● Required work
Can you pull out each line of the data below that includes the word "computer"?

START Provided records

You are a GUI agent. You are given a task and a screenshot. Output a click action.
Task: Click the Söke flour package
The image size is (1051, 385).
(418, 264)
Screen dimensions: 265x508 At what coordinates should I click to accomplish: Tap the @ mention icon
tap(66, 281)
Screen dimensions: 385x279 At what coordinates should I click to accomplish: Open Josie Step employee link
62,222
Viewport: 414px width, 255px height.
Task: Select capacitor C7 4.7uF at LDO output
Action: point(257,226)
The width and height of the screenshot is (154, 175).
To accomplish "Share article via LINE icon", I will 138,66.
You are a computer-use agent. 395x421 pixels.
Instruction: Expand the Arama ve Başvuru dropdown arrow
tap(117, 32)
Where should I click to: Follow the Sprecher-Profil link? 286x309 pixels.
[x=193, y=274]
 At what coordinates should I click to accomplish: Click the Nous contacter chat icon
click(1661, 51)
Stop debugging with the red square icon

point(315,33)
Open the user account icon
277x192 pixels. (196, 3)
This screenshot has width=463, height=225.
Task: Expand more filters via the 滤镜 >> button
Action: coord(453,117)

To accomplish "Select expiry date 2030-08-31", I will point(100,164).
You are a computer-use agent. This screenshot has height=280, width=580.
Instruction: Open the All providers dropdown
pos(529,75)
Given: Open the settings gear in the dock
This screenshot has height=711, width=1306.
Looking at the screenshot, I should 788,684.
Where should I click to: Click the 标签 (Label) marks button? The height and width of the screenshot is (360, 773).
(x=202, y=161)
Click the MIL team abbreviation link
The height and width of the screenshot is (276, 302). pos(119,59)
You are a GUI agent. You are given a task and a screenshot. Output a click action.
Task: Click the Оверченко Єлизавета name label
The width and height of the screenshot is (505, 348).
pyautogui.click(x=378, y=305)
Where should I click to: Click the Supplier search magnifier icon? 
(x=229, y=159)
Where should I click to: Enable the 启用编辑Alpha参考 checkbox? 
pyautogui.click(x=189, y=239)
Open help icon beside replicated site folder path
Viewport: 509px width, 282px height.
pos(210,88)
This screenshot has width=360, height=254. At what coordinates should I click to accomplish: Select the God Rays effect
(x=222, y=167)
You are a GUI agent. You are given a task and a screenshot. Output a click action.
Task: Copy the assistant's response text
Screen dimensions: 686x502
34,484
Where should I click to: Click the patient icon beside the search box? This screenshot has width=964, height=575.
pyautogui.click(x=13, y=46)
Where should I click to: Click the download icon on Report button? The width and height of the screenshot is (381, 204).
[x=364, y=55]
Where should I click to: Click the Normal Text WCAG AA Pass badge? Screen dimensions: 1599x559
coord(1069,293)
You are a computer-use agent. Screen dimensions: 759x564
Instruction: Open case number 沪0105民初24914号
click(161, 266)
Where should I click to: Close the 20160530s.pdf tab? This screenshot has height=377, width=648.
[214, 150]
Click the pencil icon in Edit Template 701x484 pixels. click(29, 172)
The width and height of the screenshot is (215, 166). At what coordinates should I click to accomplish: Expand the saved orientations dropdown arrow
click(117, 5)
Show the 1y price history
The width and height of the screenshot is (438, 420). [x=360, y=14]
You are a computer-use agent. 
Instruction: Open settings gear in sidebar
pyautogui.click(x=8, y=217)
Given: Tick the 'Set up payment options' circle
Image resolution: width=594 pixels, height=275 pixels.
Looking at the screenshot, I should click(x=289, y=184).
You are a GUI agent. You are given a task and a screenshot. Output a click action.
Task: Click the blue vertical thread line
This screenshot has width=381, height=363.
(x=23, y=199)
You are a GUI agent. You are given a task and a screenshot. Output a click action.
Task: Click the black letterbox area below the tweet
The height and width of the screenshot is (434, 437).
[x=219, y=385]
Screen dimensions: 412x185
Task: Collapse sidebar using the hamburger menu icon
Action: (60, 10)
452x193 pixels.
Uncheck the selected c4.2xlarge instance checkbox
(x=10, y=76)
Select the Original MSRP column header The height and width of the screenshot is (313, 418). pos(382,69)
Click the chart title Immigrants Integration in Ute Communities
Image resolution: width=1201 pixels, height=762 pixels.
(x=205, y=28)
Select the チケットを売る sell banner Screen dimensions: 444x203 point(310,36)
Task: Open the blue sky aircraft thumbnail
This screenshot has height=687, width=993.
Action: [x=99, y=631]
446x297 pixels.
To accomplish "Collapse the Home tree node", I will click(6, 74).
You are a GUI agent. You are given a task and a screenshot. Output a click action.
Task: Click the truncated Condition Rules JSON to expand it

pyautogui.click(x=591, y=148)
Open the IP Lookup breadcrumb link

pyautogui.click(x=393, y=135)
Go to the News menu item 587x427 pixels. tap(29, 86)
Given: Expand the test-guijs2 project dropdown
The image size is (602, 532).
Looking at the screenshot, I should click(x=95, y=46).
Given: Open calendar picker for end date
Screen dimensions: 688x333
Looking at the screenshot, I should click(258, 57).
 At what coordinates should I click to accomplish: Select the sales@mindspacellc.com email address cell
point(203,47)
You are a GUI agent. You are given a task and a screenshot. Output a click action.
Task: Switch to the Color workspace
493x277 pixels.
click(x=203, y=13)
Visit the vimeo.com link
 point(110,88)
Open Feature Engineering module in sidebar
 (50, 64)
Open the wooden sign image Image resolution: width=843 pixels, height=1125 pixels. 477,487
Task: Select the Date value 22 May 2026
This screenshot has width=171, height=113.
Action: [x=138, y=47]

END Provided records

● Written answer
You are a computer-use agent. 395x421 pixels.
You are a computer-use agent. This screenshot has height=280, width=580.
You are a computer-use agent. Screen dimensions: 759x564
You are a computer-use agent. 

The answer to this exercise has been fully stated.